The series is a natural progression from another of his passions – documentary film. His Ambulante festival, which he founded with his longtime co-star, collaborator and friend Gael García Bernal, celebrated its 15th anniversary this year, in muted form, with an online version (“We’re saving ourselves for that party once we can hug each other,” he says). It has transformed how audiences see documentaries in Mexico, taking them from “some boring show that shows at 2am on the government channels” to a multifaceted touring festival that brings films, as well as an attendant collection of panels, workshops and concerts, to towns and cities across Mexico.
“It is amazing, it has grown and changed, and I think audiences somehow have helped shaped the festival into what’s needed.”

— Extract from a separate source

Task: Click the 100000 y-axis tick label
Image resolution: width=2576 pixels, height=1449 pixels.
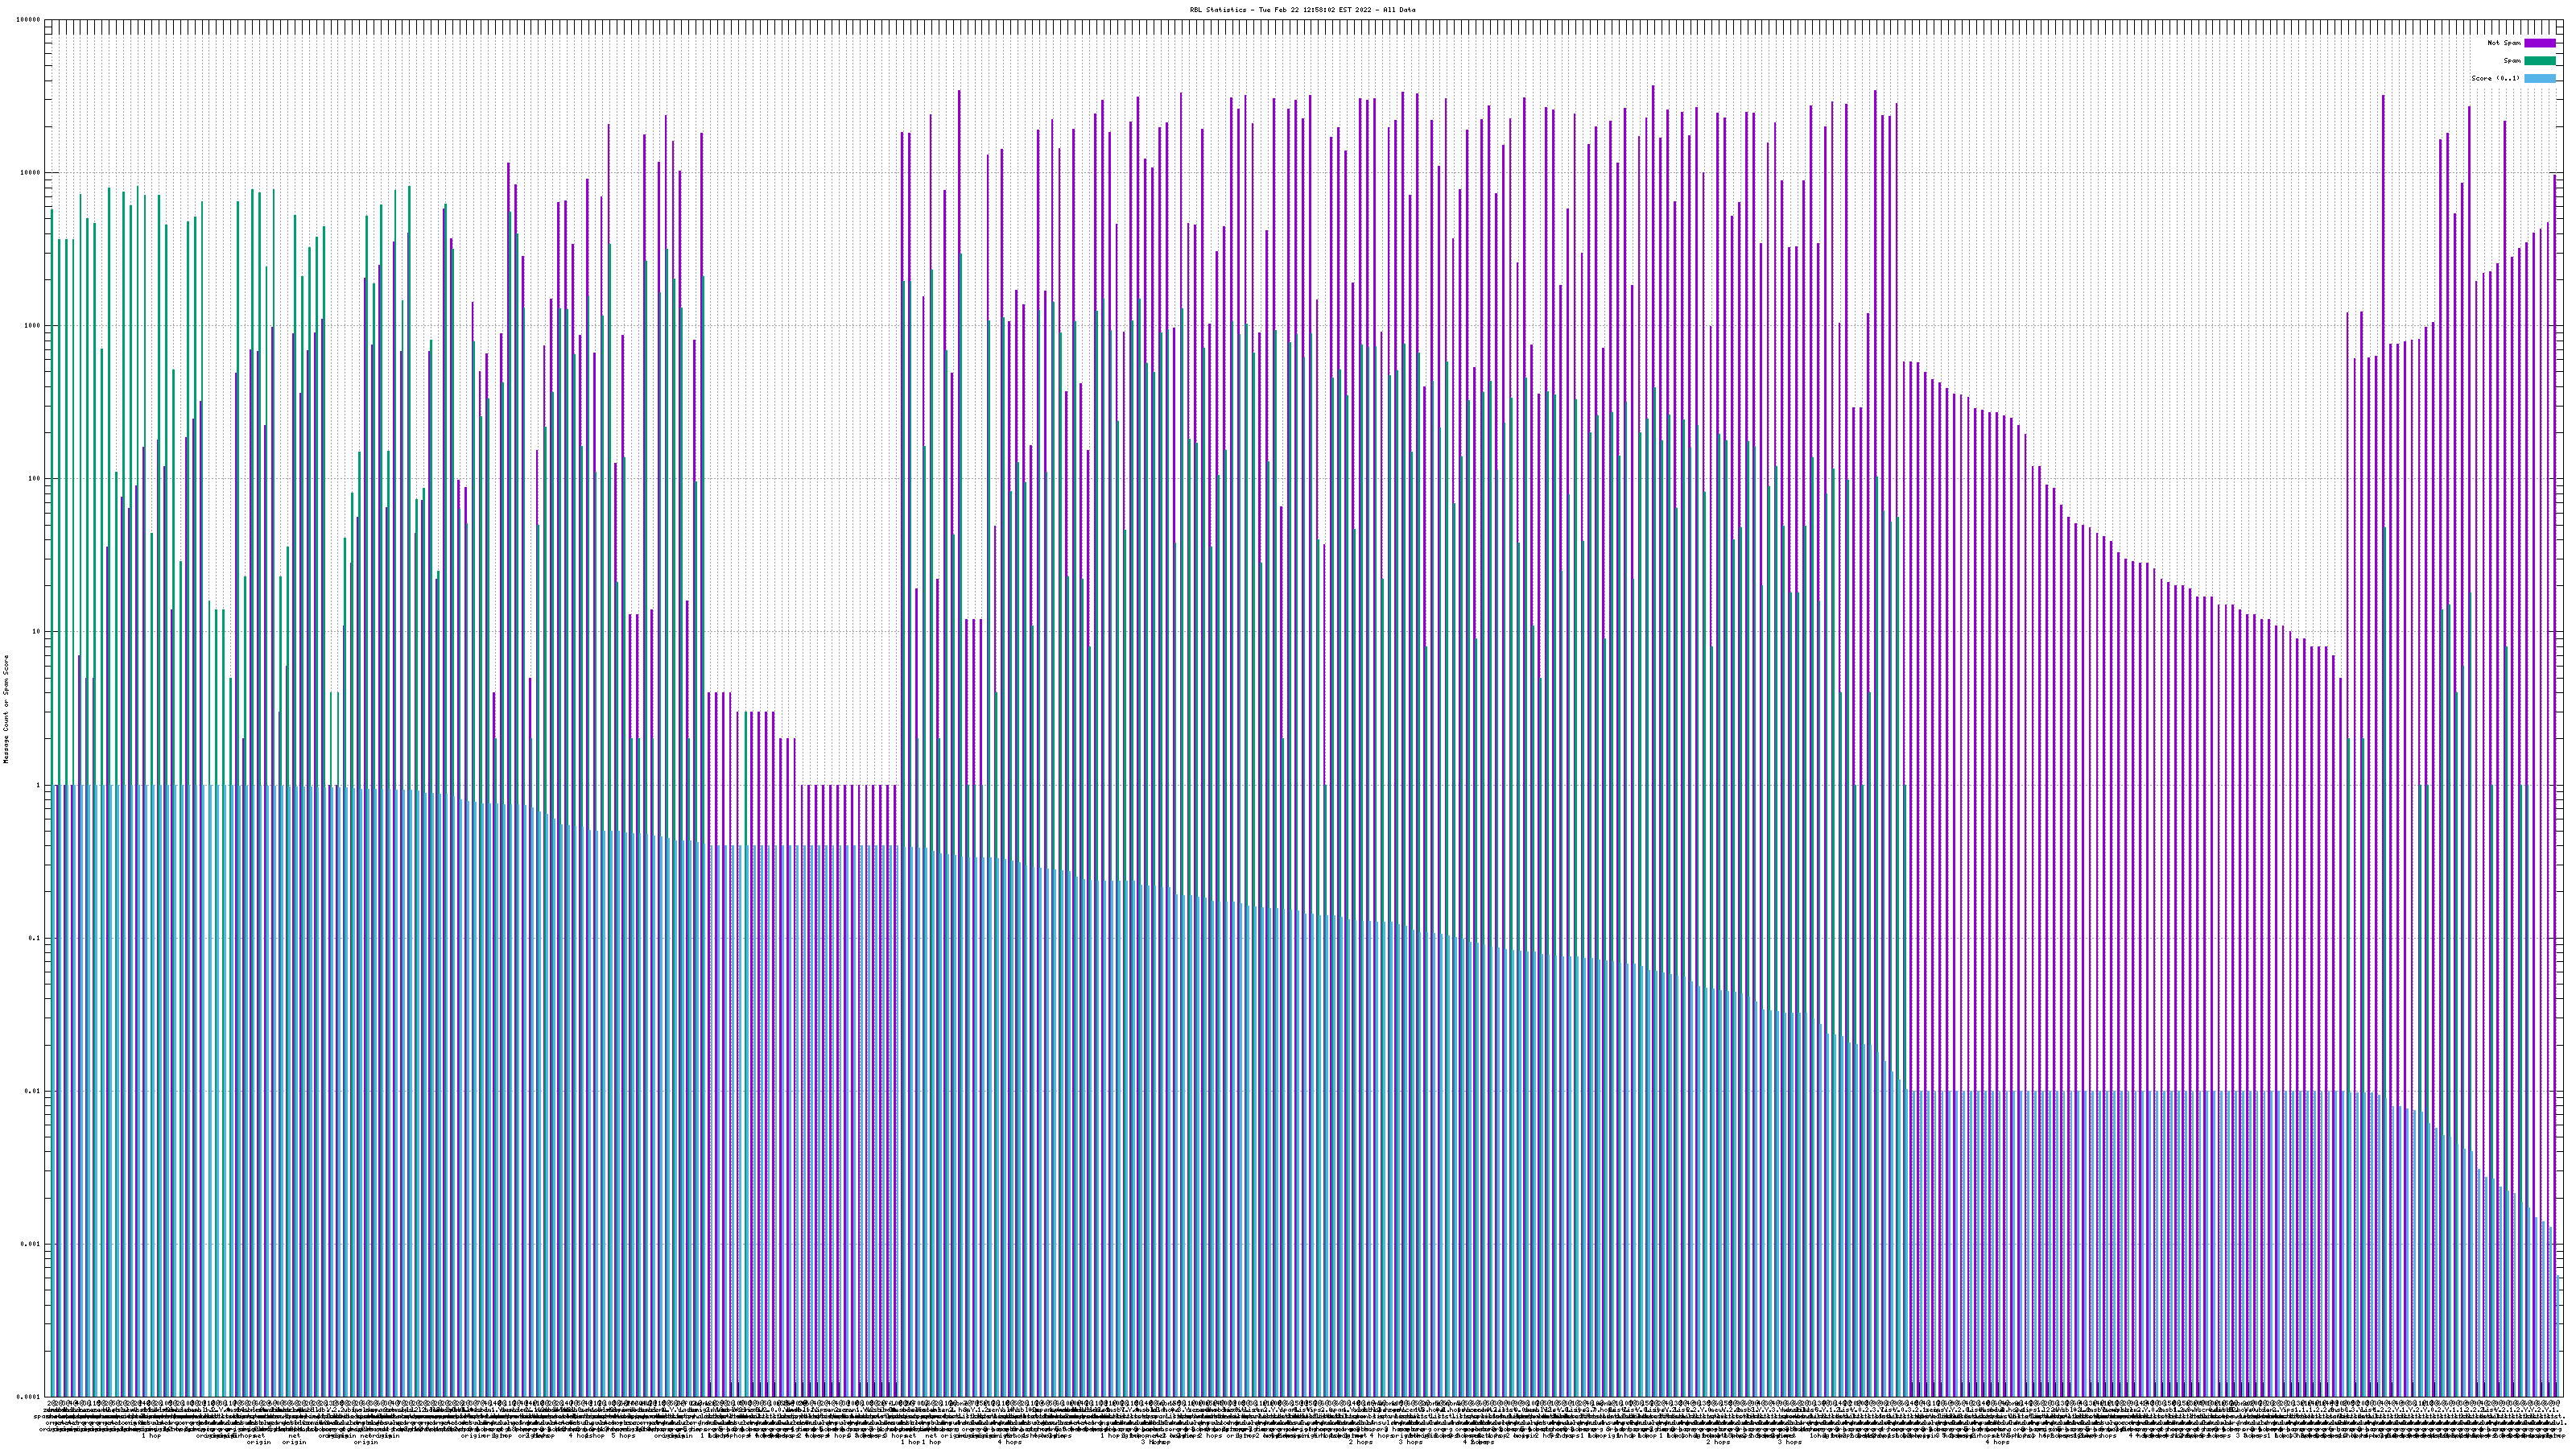Action: 29,20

He says there is an increasing acceptance from audiences for diversity across the board – not only in what they watch, but how they watch it – and thinks the proliferation of streaming services has made it easier for a diversity of voices to be represented, including Latino and Latinx. He is proud that his work with the Spanish-language Netflix hit Narcos Mexico has been part of the push for a wider representation onscreen.
Luna with six guests on the episode of Pan y Circo discussing Mexican identity and racism. Photograph: Gustavo García-Villa/Amazon/La Corriente del Golfo
“The idea of having more outlets for stories to come out has benefited the specificity of the stories. It’s still a challenge, but not the same as before. Shows like Narcos make that clear. If audiences get hooked, they’re willing to make an effort. I think that is what audiences are starting to look for, this attention to specificity, where you want to be able to see something that is unique and exists and connects you to something else.”
Anglophone audiences may be more familiar with Luna’s turn as Cassian Andor, the taciturn, do-whatever-it-takes intelligence officer of Rogue One: A Star Wars Story, and fans can look forward to the Mexican actor reprising his role in an upcoming Disney+ prequel TV series centred around his character.
The global health crisis temporarily derailed the production, but Luna says that, while things are getting back on track with the series, he feels that the pandemic has changed his perspective. “Shooting is starting around the world, so slowly we’re going back, but there’s no rush. To me, what this pandemic brought to my attention is that there [are] priorities. We have to be cautious and we have to be wise on when and how to go back.
“And the how is the most important, because if we go back to be who we were, we’ve wasted our opportunity, we wasted a major opportunity of rethinking and reinventing much of the stuff we believed was crucial and essential that clearly is not.”